J Cancer 2017; 8(16):3343-3355. doi:10.7150/jca.20739 This issue
1. Department of Anesthesiology, Cancer Center, Sun Yat-Sen University, State Key Laboratory of Oncology in South China, Guangzhou510060, Guangdong, China;
2. Department of Thoracic Oncology, Cancer Center, Sun Yat-Sen University, State Key Laboratory of Oncology in South China, Guangzhou510060, Guangdong, China;
3. Department of Hepatobiliary Oncology, Cancer Center, Sun Yat-Sen University, State Key Laboratory of Oncology in South China, Guangzhou510060, Guangdong, China.
* These authors contributed equally to this work.
Background: The peripheral benzodiazepine receptor (PBR) has previously been reported as an oncogene in prostate, breast and colorectal cancers, but its prognostic value, biological behavior and function in esophageal squamous cell carcinoma (ESCC) has not been investigated.

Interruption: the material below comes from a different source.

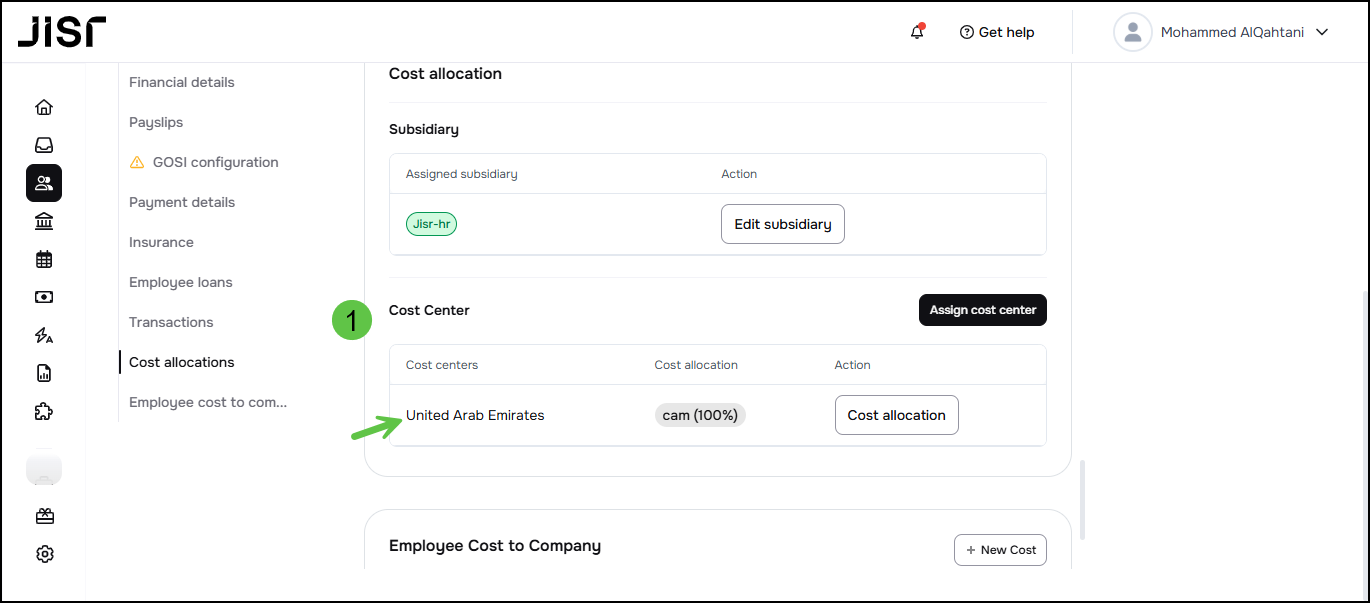Click the employees people icon
This screenshot has width=1370, height=603.
[x=44, y=183]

Methods: qRT-PCR, western blotting and immunohistochemistry (IHC) were used to detect PBR expression in ESCC and matched non-cancerous tissues. Based on all of the significantly independent factors, a nomogram was established to predict the prognosis of ESCC patients. In addition, we performed comprehensive in vitro experiments to study the functions of PBR in cell growth, colony formation, and migration ability, as well as its relationship with epithelial-mesenchymal transition (EMT) related proteins in ESCC cells.
Results: The mRNA and protein expression levels of PBR in ESCC were higher than those in adjacent non-tumor esophageal epithelial tissues. The IHC results demonstrated that PBR expression was an independent prognostic factor in ESCC survival, patients with higher PBR expression had a poorer survival than those with low expression, and PBR expression was significantly associated with lymphoid nodal status. Furthermore, a nomogram was established to reliably predict the probability of death in ESCC patients, with a Harrell's c-index of 0.696. In the vitro experiments, knocking down the expression of PBR inhibited proliferation, colony formation and migration of ESCC cells, and regulated EMT-associated proteins (up-regulation of E-cadherin, ZO-1 and β-catenin and concomitant with down-regulation of Fibronectin and N-cadherin).
Conclusions: PBR is an independent prognostic factor in ESCC, and it promotes ESCC progression and metastasis. Basing on PBR expression level, a nomogram is established and performs a well in predicting survival of ESCC patients.
Keywords: Peripheral benzodiazepine receptor (PBR), Esophageal squamous cell carcinoma (ESCC), Prognosis, Nomogram.